Les Histoires du Lundi 5
MAHAUT D’ARTOIS EN ARBOIS
Mahaut venait souvent dans ce château perché sur ces paysages sauvages qu’elle aimait. Elle y demeurait parfois longtemps enfermée, ne se montrant pas même aux ouvertures et se tenait secrètement près de ses cheminées. Une bibliothèque était le joyau de ce château. Dans ce temps si lointain il y en avait si peu. La sienne était précieuse. Dans une chambrette lambrissée, bien sèche et confortable, les manuscrits étaient rangés soigneusement dans des coffres, pour protéger leur beauté unique et fragile.
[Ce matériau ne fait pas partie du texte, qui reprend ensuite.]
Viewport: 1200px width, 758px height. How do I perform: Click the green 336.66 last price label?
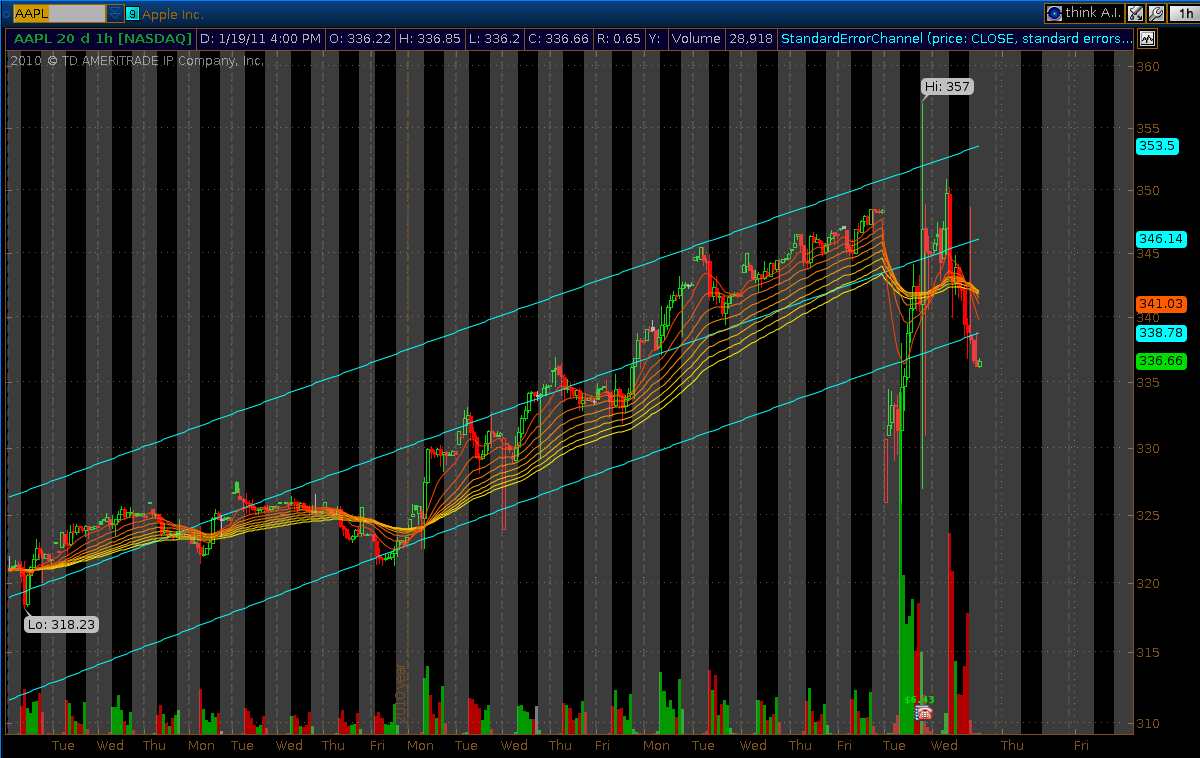(1160, 361)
Un de ses préférés était un roman courtois « Les voeux du Paon » de Jacques de Longuyon, ainsi qu’un récit des voyages de Marco Polo et une Bible magnifiquement enluminée, achetée à prix d’or.
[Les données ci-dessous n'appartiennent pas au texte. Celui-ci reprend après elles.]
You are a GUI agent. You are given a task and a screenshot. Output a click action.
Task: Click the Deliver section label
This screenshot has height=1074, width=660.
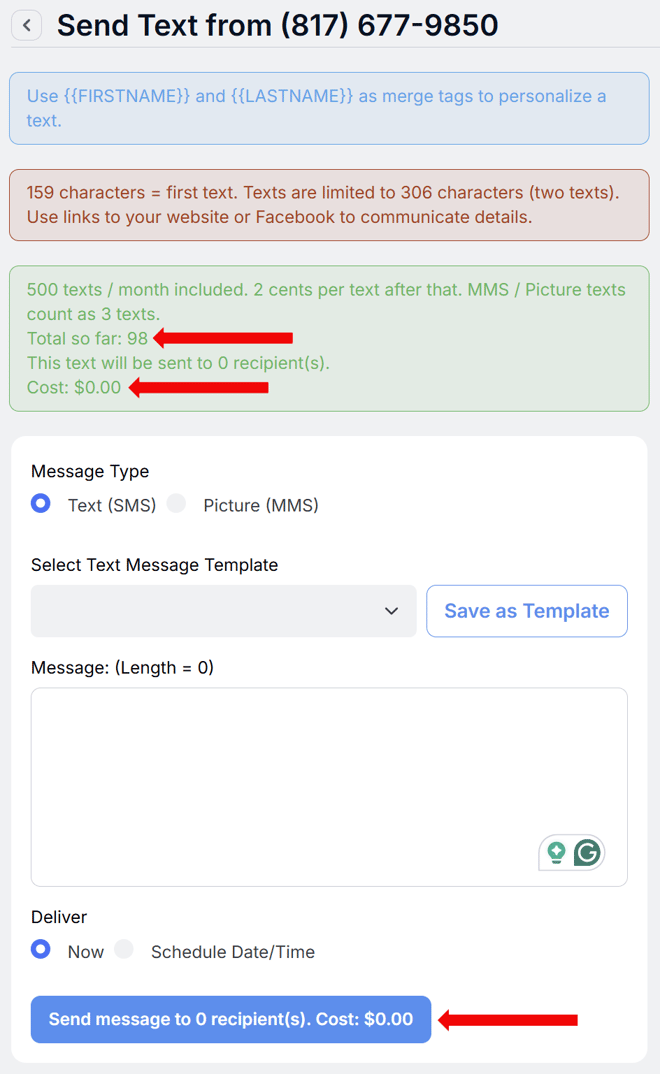60,916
L’or, bien sûr, ne manquait pas. Pas à elle.
Près du château était un hospice qui recevait des perdus, des malades, des miséreux. En ce temps-là les brasiers que contenaient les âtres et les fours mettaient très souvent le feu aux boiseries et à la paille dont on garnissait les sols et le feu gagnait si vite qu’on a vu bien des êtres y mourir.
Cet hospice-là un jour, se fit dévorer par un incendie brutal. Tous ceux qui s’y trouvaient succombèrent après d’affreuses contorsions et des hurlements atroces. On dit que Mahaut assista à ce spectacle insoutenable du haut d’une fenêtre où elle se tenait immobile et très droite. Elle ne fit jamais rien pour envoyer de l’aide aux proies hurlantes qui s’effondraient, effroyables flambeaux ardents.
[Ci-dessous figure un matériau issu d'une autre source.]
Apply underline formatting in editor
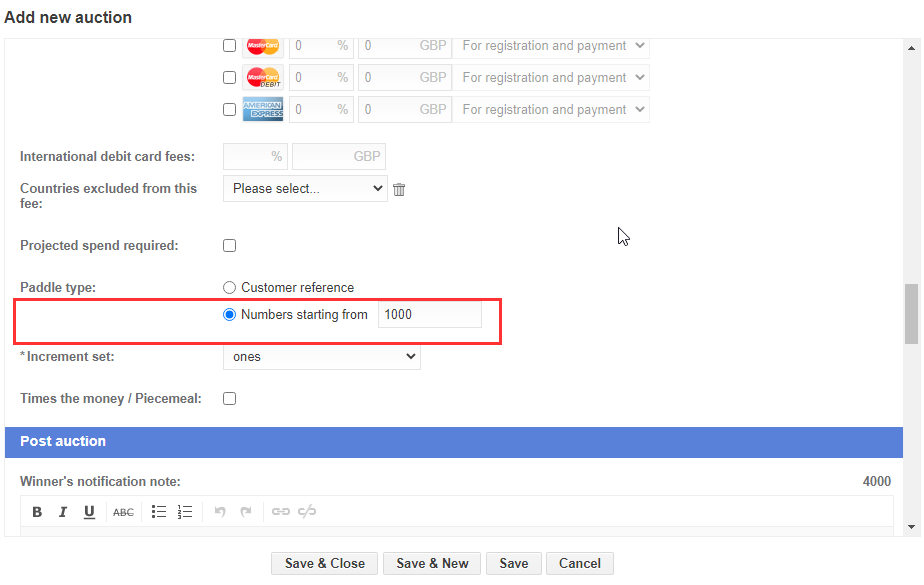 coord(89,512)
De retour près de l’âtre où le feu bien tenu ne menaçait en rien son repos tranquille, elle s’assit devant le pupitre où elle avait laissé ouvert le manuscrit qu’elle lisait. Elle s’y pencha, sérieuse, quand elle vit une traînée de voile blanc et poudré dans un recoin obscur. Une dame blanche se tenait là. À son allure Mahaut, impressionnée, reconnut tout de suite une dame surnaturelle, de celles qui courent sur les lacs et dans les bois, aux heures de la nuit. Elles sont nombreuses dans ce Jura sauvage et beau où les brumes opalines que tissent les aubes favorisent au matin leur retour vaporeux vers ces mondes d’ailleurs qui nous sont cachés.
Sans donner à Mahaut un instant pour parler, elle lui prédit un long corps de serpent… « Tu hanteras les lieux ruinés, les cabornes humides, les souterrains mystérieux, les eaux originelles. Tu y puiseras la force de la terre et des pierres. Le jour sera trop clair à ton œil pénétrant, la nuit et sa moiteur recevront tes errances, tu garderas admirablement l’or du monde, enfoui pour l’éternité. Tu seras lumineuse, terrifiante, ailée quand il faudra et ton œil merveilleux sera souvent guetté par l’avidité des hommes… »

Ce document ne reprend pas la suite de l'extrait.